Congress abolishes slavery

When the Civil War broke out in earnest, the United States was left to decide what to do with captured slaves from the South. Returning them to the enemy was a bad option, but keeping them under the rules of war would acknowledge the South as a separate state, which they did not recognize and President Abraham Lincoln resisted. Instead, a series of measures were taken, first to forbid the return of captured slaves to the Confederate states, and then to outlaw slavery within the United States, north and south, completely.

On this day, June 19th, in 1862, Congress passed a law abolishing slavery within the bounds of the united states. Lincoln signed it quickly thereafter. Although a number of challenges to it were raised, nobody mentioned that it seemed to be in clear violation of the Supreme Court decision in the Dred Scott case, that essentially said Congress could not regulate the slave trade.
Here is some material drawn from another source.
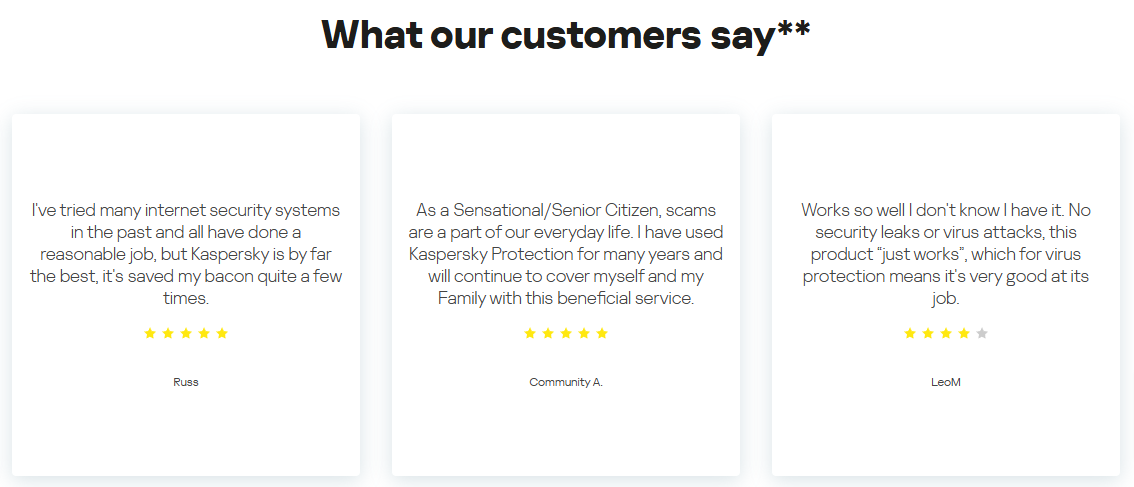Click the second star in LeoM's rating
Image resolution: width=1134 pixels, height=487 pixels.
[928, 333]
All this was a run-up to President Lincoln’s most famous act, the signing of the Emancipation Proclamation. Lincoln wisely portrayed the decision in military terms, saying it was a necessary step for the preservation of the union. He wrote in a letter to one of his generals that for a year he did not touch the issue of slavery, and when he did, he gave the Confederacy 100 days notice, allowing them time to come back the union. He continued, “They chose to disregard it, and I made the peremptory proclamation on what appeared to me to be a military necessity. And being made, it must stand.”